━━━ Provided data

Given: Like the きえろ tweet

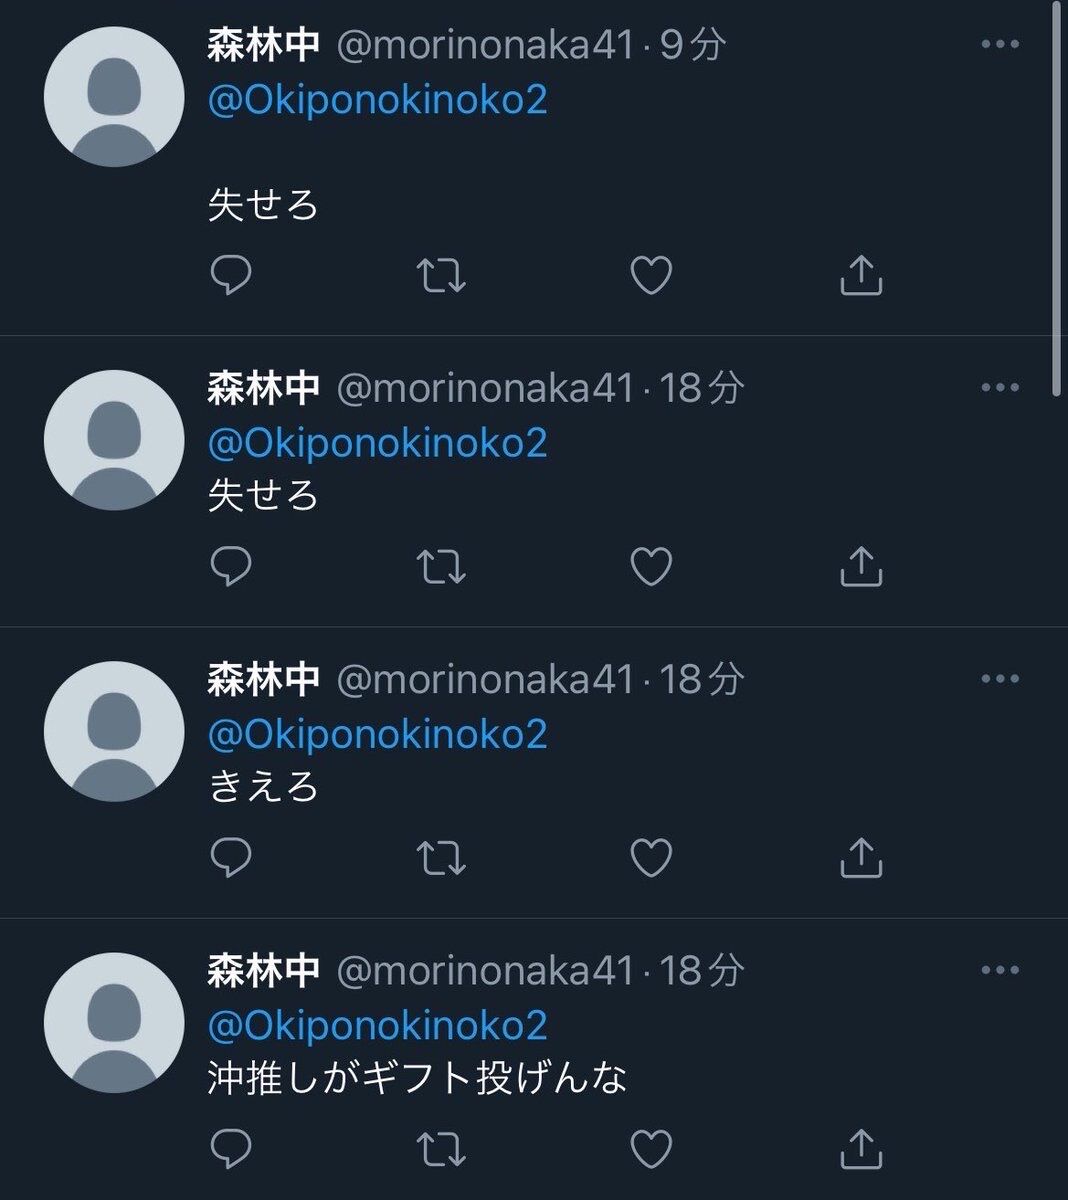Looking at the screenshot, I should click(x=651, y=857).
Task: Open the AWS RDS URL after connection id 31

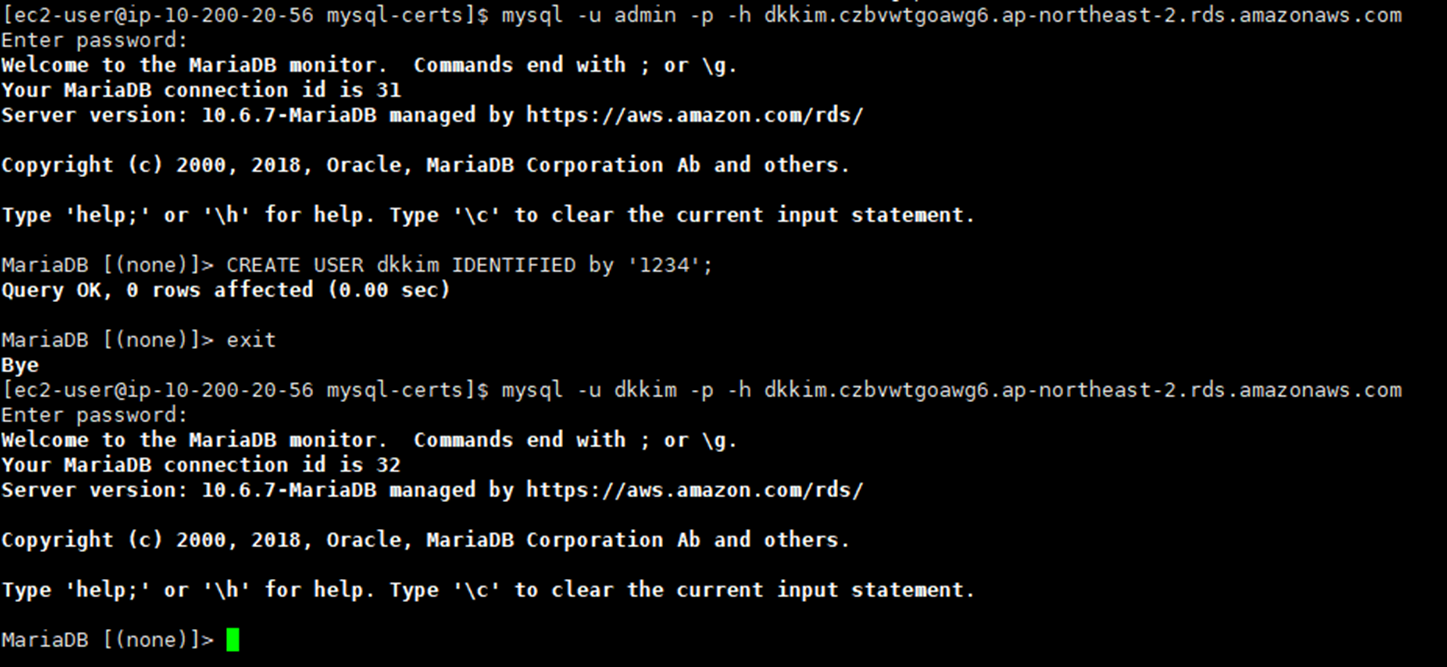Action: pyautogui.click(x=694, y=115)
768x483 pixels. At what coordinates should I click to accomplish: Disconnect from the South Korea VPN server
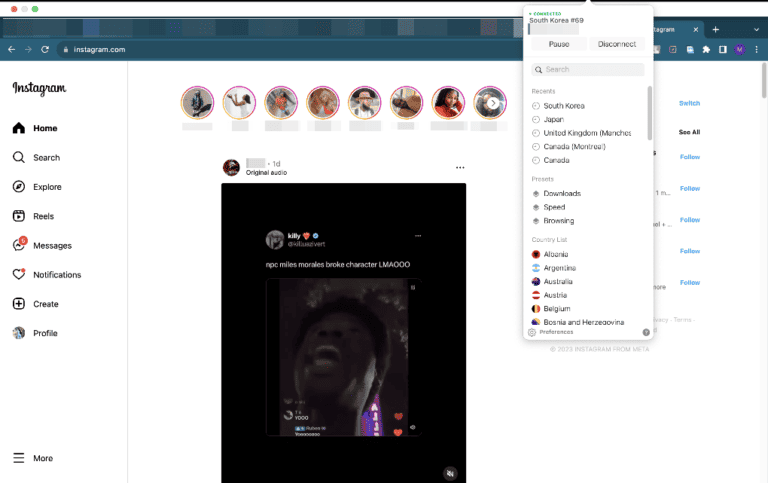(617, 44)
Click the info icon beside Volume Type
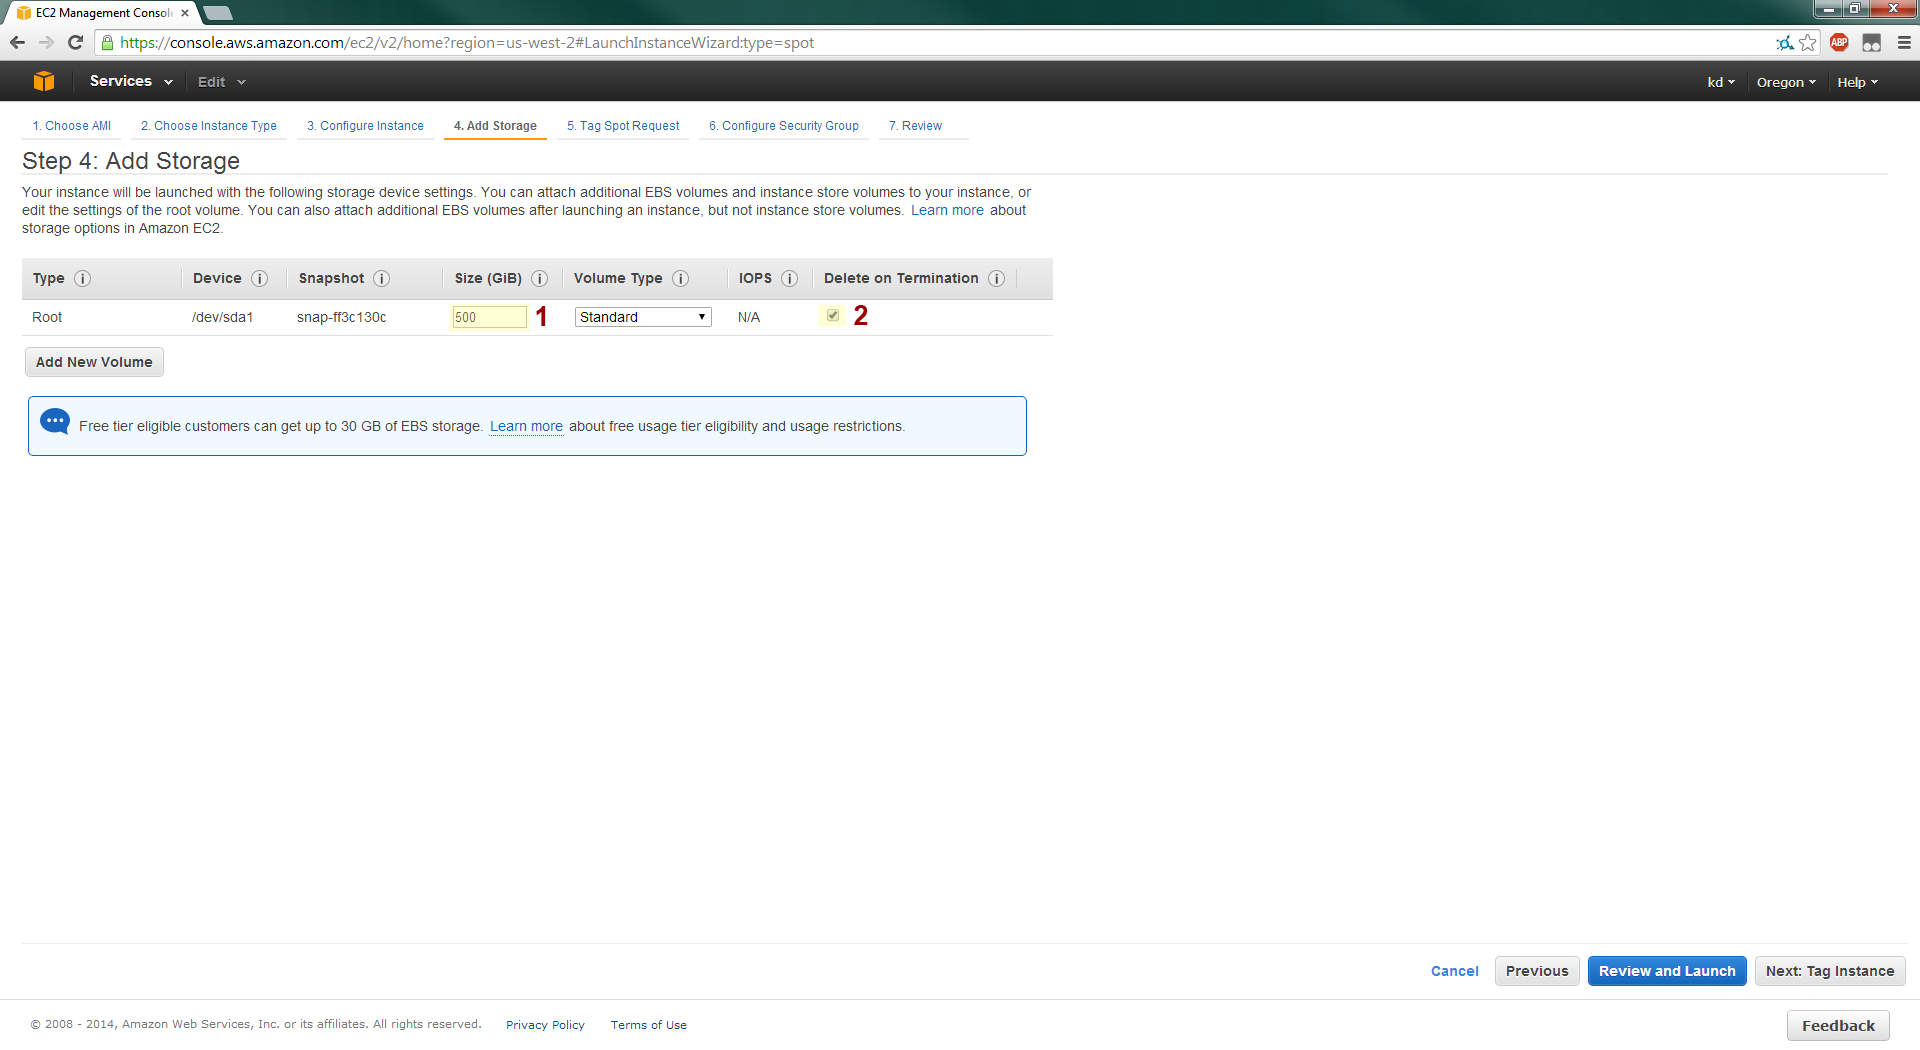This screenshot has height=1050, width=1920. (680, 279)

━━━━━━

Work request
Would you write out an exact copy of the entries above, with no images?

Answer to the problem
Given: Like the きえろ tweet

Looking at the screenshot, I should click(x=651, y=857).
Task: Open the AWS RDS URL after connection id 31

Action: pyautogui.click(x=694, y=115)
768x483 pixels. At what coordinates should I click to accomplish: Disconnect from the South Korea VPN server
(617, 44)
Click the info icon beside Volume Type
This screenshot has height=1050, width=1920. (680, 279)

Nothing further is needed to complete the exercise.